With only two women on the jury, it was interesting to see that they were harder on the accused (I read somewhere that this is true). The two women catch details about the accused that the men miss:
They saw a middle-aged woman, dressed in black, with a white collar. The women noticed that her nails were not coloured, but had nail polish on them. The hands were rather fattish and had not done housework for many years.
Verdict of Twelve offers an intriguing approach to a crime novel and has a phenomenal ending.
Note: animals do not fare well in this book.
15 responses to “Verdict of Twelve: Raymond Postgate (1940)”
Is this the one that was made into the film ‘Twelve Angry Men’?
(I thought of that movie when I was on a jury once. An unforgettable – and not nice – experience).
No, it’s a different writer but along the same idea.
The book sounds very interesting….great review.
Lisa has beaten me to it! I was just about to ask if it reminded you of the film 12 Angry Men, but you’ve answered that in your response above. It’s interesting to hear that the female jurors were harder on the accused than their male counterparts. That doesn’t surprise me given the era and the gender of the defendant…
I’ve read that women are harder on their own sex, but perhaps men are too. In the book, one of the women wonders if the accused’s hair is dyed.
I’ve wondered if the film was inspired by the novel, even if its plot is somewhat different.
This is one of my favourite books from the BL, so I’m glad you enjoyed it too.
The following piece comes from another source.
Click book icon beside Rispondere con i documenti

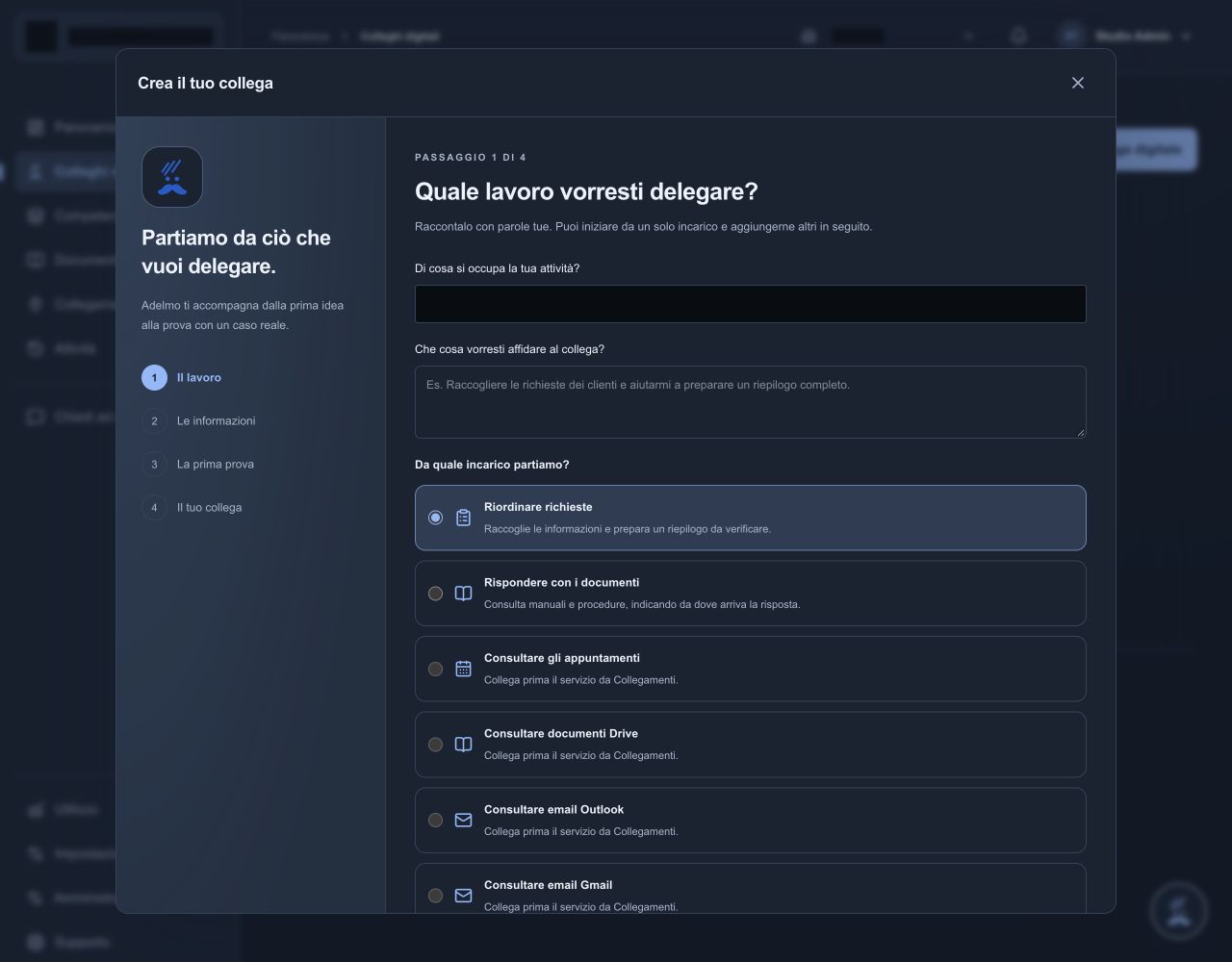463,594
Do you think you’ll be reviewing the second Postgate novel the BL have released this month?
Could be.. but on IMDB, there’s another writer credited.
Yes I’ll read it but according to the intro, Verdict of Twelve is the author’s best.
Wow, this is approach / avoidance for me. The interesting women characters vs. animals not treated well. Very nice review.
One scene with the rabbit is awful
Up until the animal warning I thought this would be for me. I like court room movies and books. But now I’m not so sure.
I have a copy of this which I’m itching to read – I love the idea of a murderer being on a jury even if it isn’t particularly credible – I’ve read somewhere that the women tend to be tougher than the men too…
I think you’ll enjoy this one, Cleo
That’s a fascinating question, about the jurors’ baggage.
I love the book cover.
Sounds interesting, but it’s not a genre that excites me that much (save the movie 12 Angry Men which everyone else mentions and which to be fair is brilliant) and the animal cruelty therefore tips it over the edge to a no for me. Nice review though.